→ **Task item**
Would you print every entry exactly as it appears?

→ **Material for this task**

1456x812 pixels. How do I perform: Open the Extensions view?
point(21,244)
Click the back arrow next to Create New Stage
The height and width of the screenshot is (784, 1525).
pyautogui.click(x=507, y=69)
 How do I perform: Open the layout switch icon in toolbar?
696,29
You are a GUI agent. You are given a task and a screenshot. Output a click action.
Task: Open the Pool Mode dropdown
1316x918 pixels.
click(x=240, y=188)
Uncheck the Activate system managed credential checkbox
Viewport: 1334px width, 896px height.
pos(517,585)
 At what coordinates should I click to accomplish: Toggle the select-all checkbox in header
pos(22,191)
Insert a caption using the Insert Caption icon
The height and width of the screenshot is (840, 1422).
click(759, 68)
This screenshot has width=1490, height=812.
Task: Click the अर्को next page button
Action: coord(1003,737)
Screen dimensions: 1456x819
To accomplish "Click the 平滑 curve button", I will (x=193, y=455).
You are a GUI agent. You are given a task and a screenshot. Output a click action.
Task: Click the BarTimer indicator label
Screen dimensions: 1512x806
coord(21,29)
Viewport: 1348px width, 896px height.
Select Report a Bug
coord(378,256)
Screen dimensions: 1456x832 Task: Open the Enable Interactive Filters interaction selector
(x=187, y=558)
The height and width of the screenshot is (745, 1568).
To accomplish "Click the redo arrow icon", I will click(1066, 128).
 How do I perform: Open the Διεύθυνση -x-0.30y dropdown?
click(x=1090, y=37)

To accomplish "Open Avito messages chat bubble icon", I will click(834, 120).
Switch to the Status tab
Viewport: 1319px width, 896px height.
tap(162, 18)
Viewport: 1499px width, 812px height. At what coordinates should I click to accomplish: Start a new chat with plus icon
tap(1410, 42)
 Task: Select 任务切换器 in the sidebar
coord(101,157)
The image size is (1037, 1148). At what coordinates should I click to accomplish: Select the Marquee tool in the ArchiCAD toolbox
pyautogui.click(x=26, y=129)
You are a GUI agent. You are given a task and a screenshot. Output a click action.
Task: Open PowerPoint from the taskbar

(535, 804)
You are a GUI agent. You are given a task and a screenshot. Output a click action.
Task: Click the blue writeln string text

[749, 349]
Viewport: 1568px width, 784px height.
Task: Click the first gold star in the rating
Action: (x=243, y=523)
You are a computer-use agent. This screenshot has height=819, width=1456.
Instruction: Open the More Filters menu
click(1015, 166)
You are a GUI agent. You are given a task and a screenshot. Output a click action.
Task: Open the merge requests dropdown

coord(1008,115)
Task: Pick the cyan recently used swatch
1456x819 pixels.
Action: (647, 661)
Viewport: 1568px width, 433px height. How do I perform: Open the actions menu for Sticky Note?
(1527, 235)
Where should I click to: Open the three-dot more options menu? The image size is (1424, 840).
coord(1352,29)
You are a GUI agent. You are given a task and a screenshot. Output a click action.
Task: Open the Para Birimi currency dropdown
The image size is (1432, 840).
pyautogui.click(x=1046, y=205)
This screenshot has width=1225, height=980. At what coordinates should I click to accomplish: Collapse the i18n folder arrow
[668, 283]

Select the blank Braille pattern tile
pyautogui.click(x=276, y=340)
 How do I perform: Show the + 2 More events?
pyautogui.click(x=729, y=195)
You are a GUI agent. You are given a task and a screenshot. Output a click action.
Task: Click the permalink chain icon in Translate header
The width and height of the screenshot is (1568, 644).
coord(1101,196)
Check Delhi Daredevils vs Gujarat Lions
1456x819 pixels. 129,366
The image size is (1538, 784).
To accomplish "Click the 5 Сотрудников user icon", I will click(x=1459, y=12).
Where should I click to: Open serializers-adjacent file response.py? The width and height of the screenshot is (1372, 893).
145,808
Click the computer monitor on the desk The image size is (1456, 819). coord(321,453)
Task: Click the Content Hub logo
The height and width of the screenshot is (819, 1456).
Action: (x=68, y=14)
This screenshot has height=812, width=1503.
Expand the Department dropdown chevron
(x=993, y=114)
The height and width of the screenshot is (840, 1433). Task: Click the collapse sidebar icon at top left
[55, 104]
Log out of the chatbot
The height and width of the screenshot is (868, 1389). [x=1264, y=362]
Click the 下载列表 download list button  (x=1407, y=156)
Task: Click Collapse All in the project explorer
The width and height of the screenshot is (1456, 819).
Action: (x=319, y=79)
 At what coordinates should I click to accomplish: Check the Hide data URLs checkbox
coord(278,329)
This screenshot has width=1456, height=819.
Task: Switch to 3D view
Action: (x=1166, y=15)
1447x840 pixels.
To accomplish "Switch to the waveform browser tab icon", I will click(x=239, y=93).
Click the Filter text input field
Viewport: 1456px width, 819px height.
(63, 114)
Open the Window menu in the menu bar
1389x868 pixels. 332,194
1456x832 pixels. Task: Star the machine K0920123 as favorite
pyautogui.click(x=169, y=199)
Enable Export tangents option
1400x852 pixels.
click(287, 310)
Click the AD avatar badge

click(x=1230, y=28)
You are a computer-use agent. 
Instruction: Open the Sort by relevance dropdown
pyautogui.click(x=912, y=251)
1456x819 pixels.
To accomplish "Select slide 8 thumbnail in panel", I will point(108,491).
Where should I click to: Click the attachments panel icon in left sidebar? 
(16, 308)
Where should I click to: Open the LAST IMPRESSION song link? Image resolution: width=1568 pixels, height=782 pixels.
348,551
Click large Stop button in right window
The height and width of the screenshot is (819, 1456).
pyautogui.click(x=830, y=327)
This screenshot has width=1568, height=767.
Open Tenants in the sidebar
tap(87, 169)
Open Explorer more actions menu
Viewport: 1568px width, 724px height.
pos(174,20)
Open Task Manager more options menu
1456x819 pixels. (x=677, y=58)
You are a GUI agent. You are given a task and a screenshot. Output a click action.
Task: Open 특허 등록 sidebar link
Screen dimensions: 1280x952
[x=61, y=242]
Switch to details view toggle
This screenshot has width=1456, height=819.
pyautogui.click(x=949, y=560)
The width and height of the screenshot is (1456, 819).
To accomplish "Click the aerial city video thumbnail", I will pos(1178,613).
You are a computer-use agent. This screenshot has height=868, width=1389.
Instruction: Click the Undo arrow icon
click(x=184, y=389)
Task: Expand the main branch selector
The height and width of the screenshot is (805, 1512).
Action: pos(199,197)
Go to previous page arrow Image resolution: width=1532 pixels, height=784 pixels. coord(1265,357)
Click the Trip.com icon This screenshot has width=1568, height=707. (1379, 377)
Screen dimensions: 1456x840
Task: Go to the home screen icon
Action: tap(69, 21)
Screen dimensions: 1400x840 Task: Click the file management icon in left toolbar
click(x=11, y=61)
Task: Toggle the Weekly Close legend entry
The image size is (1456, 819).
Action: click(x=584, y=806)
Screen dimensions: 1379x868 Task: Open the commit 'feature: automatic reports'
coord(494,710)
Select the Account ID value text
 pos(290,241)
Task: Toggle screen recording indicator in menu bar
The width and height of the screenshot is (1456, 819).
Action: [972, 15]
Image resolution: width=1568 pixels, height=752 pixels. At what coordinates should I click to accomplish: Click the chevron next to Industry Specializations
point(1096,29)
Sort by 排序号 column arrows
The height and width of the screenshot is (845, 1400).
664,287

→ **Your solution**
1456x812 pixels. How do I perform: Open the Extensions view?
point(21,244)
Click the back arrow next to Create New Stage
The height and width of the screenshot is (784, 1525).
pyautogui.click(x=507, y=69)
 How do I perform: Open the layout switch icon in toolbar?
696,29
You are a GUI agent. You are given a task and a screenshot. Output a click action.
Task: Open the Pool Mode dropdown
1316x918 pixels.
click(x=240, y=188)
Uncheck the Activate system managed credential checkbox
Viewport: 1334px width, 896px height.
pos(517,585)
 At what coordinates should I click to accomplish: Toggle the select-all checkbox in header
pos(22,191)
Insert a caption using the Insert Caption icon
The height and width of the screenshot is (840, 1422).
click(759, 68)
This screenshot has width=1490, height=812.
Task: Click the अर्को next page button
Action: coord(1003,737)
Screen dimensions: 1456x819
To accomplish "Click the 平滑 curve button", I will (x=193, y=455).
You are a GUI agent. You are given a task and a screenshot. Output a click action.
Task: Click the BarTimer indicator label
Screen dimensions: 1512x806
coord(21,29)
Viewport: 1348px width, 896px height.
Select Report a Bug
coord(378,256)
Screen dimensions: 1456x832 Task: Open the Enable Interactive Filters interaction selector
(x=187, y=558)
The height and width of the screenshot is (745, 1568).
To accomplish "Click the redo arrow icon", I will click(1066, 128).
 How do I perform: Open the Διεύθυνση -x-0.30y dropdown?
click(x=1090, y=37)

To accomplish "Open Avito messages chat bubble icon", I will click(834, 120).
Switch to the Status tab
Viewport: 1319px width, 896px height.
tap(162, 18)
Viewport: 1499px width, 812px height. At what coordinates should I click to accomplish: Start a new chat with plus icon
tap(1410, 42)
 Task: Select 任务切换器 in the sidebar
coord(101,157)
The image size is (1037, 1148). At what coordinates should I click to accomplish: Select the Marquee tool in the ArchiCAD toolbox
pyautogui.click(x=26, y=129)
You are a GUI agent. You are given a task and a screenshot. Output a click action.
Task: Open PowerPoint from the taskbar

(535, 804)
You are a GUI agent. You are given a task and a screenshot. Output a click action.
Task: Click the blue writeln string text

[749, 349]
Viewport: 1568px width, 784px height.
Task: Click the first gold star in the rating
Action: (x=243, y=523)
You are a computer-use agent. This screenshot has height=819, width=1456.
Instruction: Open the More Filters menu
click(1015, 166)
You are a GUI agent. You are given a task and a screenshot. Output a click action.
Task: Open the merge requests dropdown

coord(1008,115)
Task: Pick the cyan recently used swatch
1456x819 pixels.
Action: (647, 661)
Viewport: 1568px width, 433px height. How do I perform: Open the actions menu for Sticky Note?
(1527, 235)
Where should I click to: Open the three-dot more options menu? The image size is (1424, 840).
coord(1352,29)
You are a GUI agent. You are given a task and a screenshot. Output a click action.
Task: Open the Para Birimi currency dropdown
The image size is (1432, 840).
pyautogui.click(x=1046, y=205)
This screenshot has width=1225, height=980. At what coordinates should I click to accomplish: Collapse the i18n folder arrow
[668, 283]

Select the blank Braille pattern tile
pyautogui.click(x=276, y=340)
 How do I perform: Show the + 2 More events?
pyautogui.click(x=729, y=195)
You are a GUI agent. You are given a task and a screenshot. Output a click action.
Task: Click the permalink chain icon in Translate header
The width and height of the screenshot is (1568, 644).
coord(1101,196)
Check Delhi Daredevils vs Gujarat Lions
1456x819 pixels. 129,366
The image size is (1538, 784).
To accomplish "Click the 5 Сотрудников user icon", I will click(x=1459, y=12).
Where should I click to: Open serializers-adjacent file response.py? The width and height of the screenshot is (1372, 893).
145,808
Click the computer monitor on the desk The image size is (1456, 819). coord(321,453)
Task: Click the Content Hub logo
The height and width of the screenshot is (819, 1456).
Action: (x=68, y=14)
This screenshot has height=812, width=1503.
Expand the Department dropdown chevron
(x=993, y=114)
The height and width of the screenshot is (840, 1433). Task: Click the collapse sidebar icon at top left
[55, 104]
Log out of the chatbot
The height and width of the screenshot is (868, 1389). [x=1264, y=362]
Click the 下载列表 download list button  (x=1407, y=156)
Task: Click Collapse All in the project explorer
The width and height of the screenshot is (1456, 819).
Action: (x=319, y=79)
 At what coordinates should I click to accomplish: Check the Hide data URLs checkbox
coord(278,329)
This screenshot has width=1456, height=819.
Task: Switch to 3D view
Action: (x=1166, y=15)
1447x840 pixels.
To accomplish "Switch to the waveform browser tab icon", I will click(x=239, y=93).
Click the Filter text input field
Viewport: 1456px width, 819px height.
(63, 114)
Open the Window menu in the menu bar
1389x868 pixels. 332,194
1456x832 pixels. Task: Star the machine K0920123 as favorite
pyautogui.click(x=169, y=199)
Enable Export tangents option
1400x852 pixels.
click(287, 310)
Click the AD avatar badge

click(x=1230, y=28)
You are a computer-use agent. 
Instruction: Open the Sort by relevance dropdown
pyautogui.click(x=912, y=251)
1456x819 pixels.
To accomplish "Select slide 8 thumbnail in panel", I will point(108,491).
Where should I click to: Click the attachments panel icon in left sidebar? 
(16, 308)
Where should I click to: Open the LAST IMPRESSION song link? Image resolution: width=1568 pixels, height=782 pixels.
348,551
Click large Stop button in right window
The height and width of the screenshot is (819, 1456).
pyautogui.click(x=830, y=327)
This screenshot has width=1568, height=767.
Open Tenants in the sidebar
tap(87, 169)
Open Explorer more actions menu
Viewport: 1568px width, 724px height.
pos(174,20)
Open Task Manager more options menu
1456x819 pixels. (x=677, y=58)
You are a GUI agent. You are given a task and a screenshot. Output a click action.
Task: Open 특허 등록 sidebar link
Screen dimensions: 1280x952
[x=61, y=242]
Switch to details view toggle
This screenshot has width=1456, height=819.
pyautogui.click(x=949, y=560)
The width and height of the screenshot is (1456, 819).
To accomplish "Click the aerial city video thumbnail", I will pos(1178,613).
You are a computer-use agent. This screenshot has height=868, width=1389.
Instruction: Click the Undo arrow icon
click(x=184, y=389)
Task: Expand the main branch selector
The height and width of the screenshot is (805, 1512).
Action: pos(199,197)
Go to previous page arrow Image resolution: width=1532 pixels, height=784 pixels. coord(1265,357)
Click the Trip.com icon This screenshot has width=1568, height=707. (1379, 377)
Screen dimensions: 1456x840
Task: Go to the home screen icon
Action: tap(69, 21)
Screen dimensions: 1400x840 Task: Click the file management icon in left toolbar
click(x=11, y=61)
Task: Toggle the Weekly Close legend entry
The image size is (1456, 819).
Action: click(x=584, y=806)
Screen dimensions: 1379x868 Task: Open the commit 'feature: automatic reports'
coord(494,710)
Select the Account ID value text
 pos(290,241)
Task: Toggle screen recording indicator in menu bar
The width and height of the screenshot is (1456, 819).
Action: [972, 15]
Image resolution: width=1568 pixels, height=752 pixels. At what coordinates should I click to accomplish: Click the chevron next to Industry Specializations
point(1096,29)
Sort by 排序号 column arrows
The height and width of the screenshot is (845, 1400).
664,287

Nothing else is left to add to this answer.